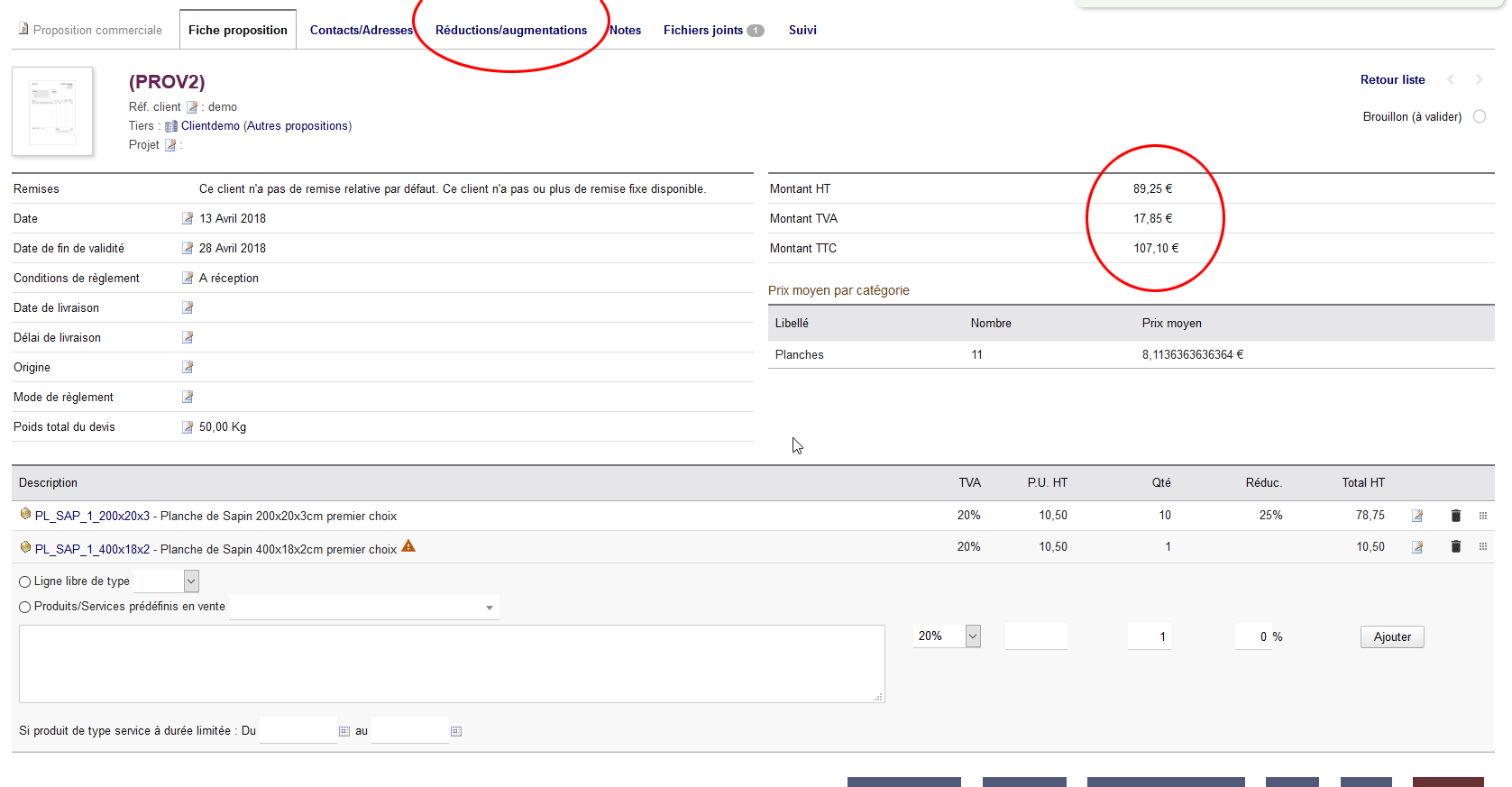This screenshot has height=787, width=1512.
Task: Open the start date calendar picker
Action: [344, 731]
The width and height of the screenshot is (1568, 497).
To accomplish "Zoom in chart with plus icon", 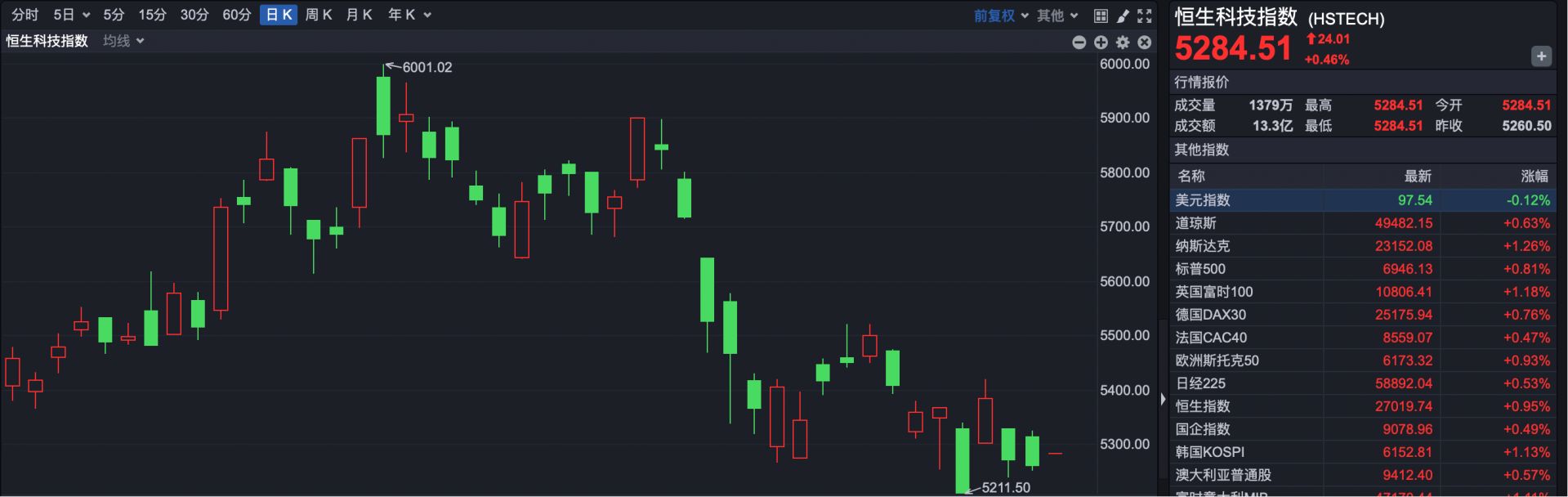I will click(1101, 42).
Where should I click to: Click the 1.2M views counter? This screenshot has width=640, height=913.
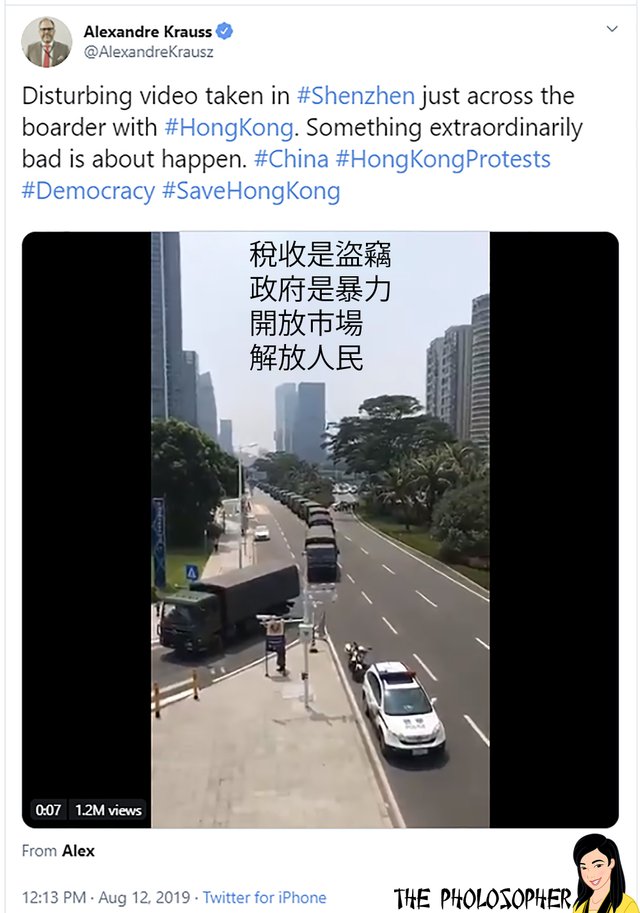(x=108, y=810)
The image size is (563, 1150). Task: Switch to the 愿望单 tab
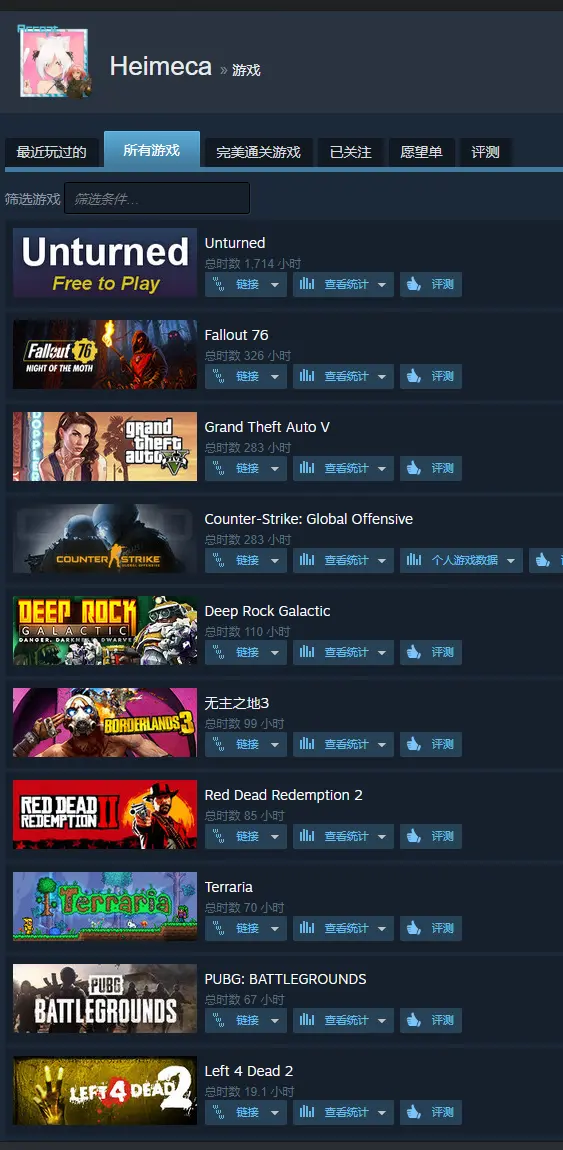(x=422, y=153)
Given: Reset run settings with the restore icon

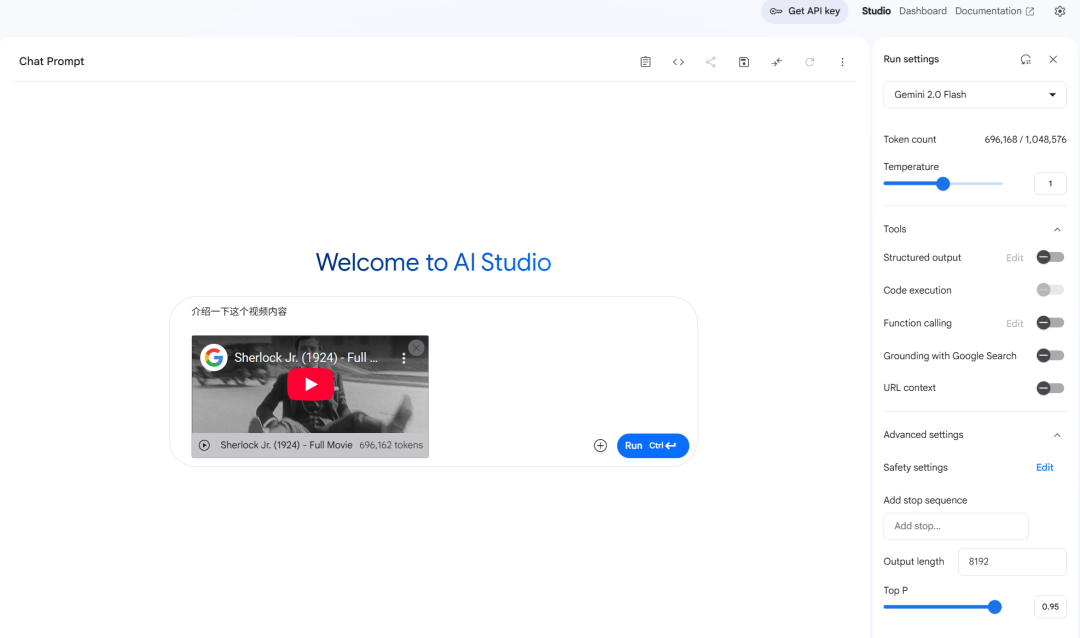Looking at the screenshot, I should 1025,59.
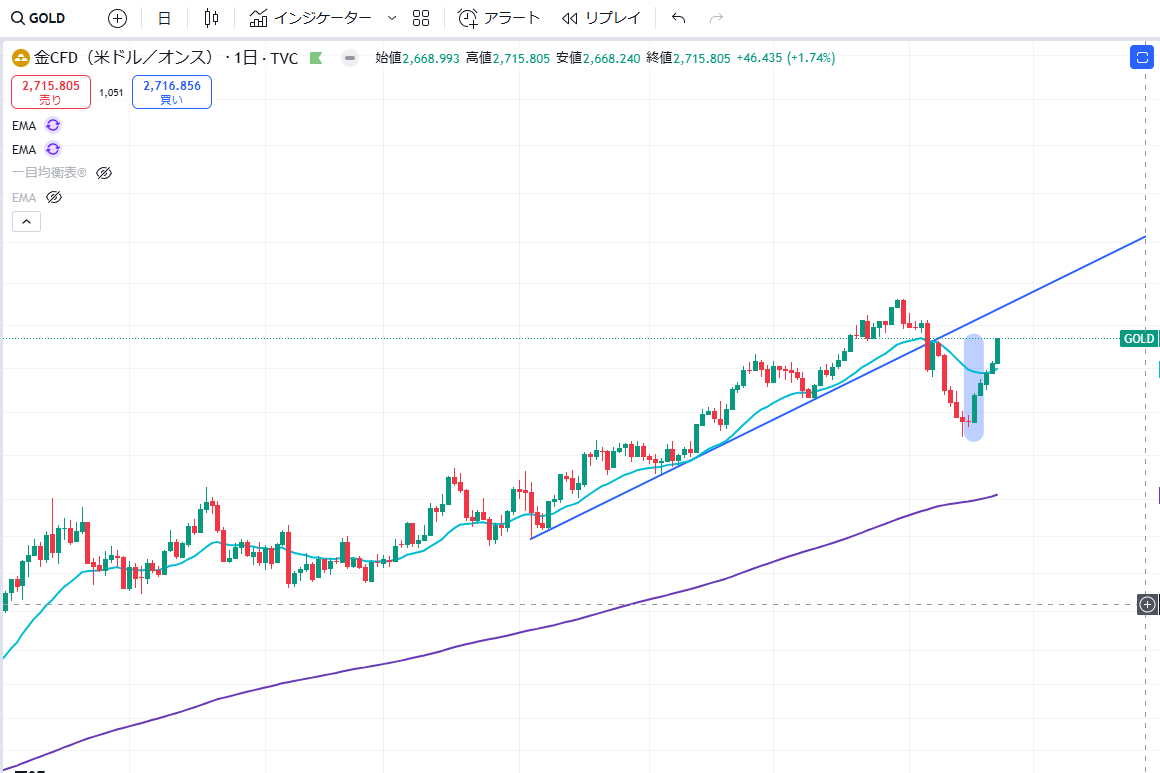Expand the indicator favorites dropdown arrow
1160x773 pixels.
391,18
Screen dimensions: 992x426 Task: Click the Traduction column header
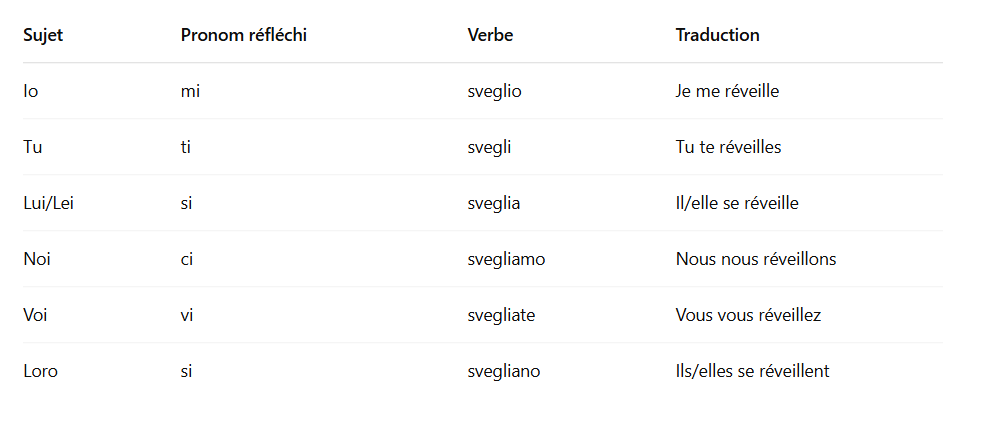coord(717,35)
+++++
ASSIGNMENT: Print only the lines running from the one containing "Given: Reset run" to the end of the data above, exactly; include no pictures.

EXERCISE SOLUTION:
Given: Reset run settings with the restore icon

Looking at the screenshot, I should 1025,59.
Expand the indicator favorites dropdown arrow
1160x773 pixels.
391,18
Screen dimensions: 992x426 Task: Click the Traduction column header
coord(717,35)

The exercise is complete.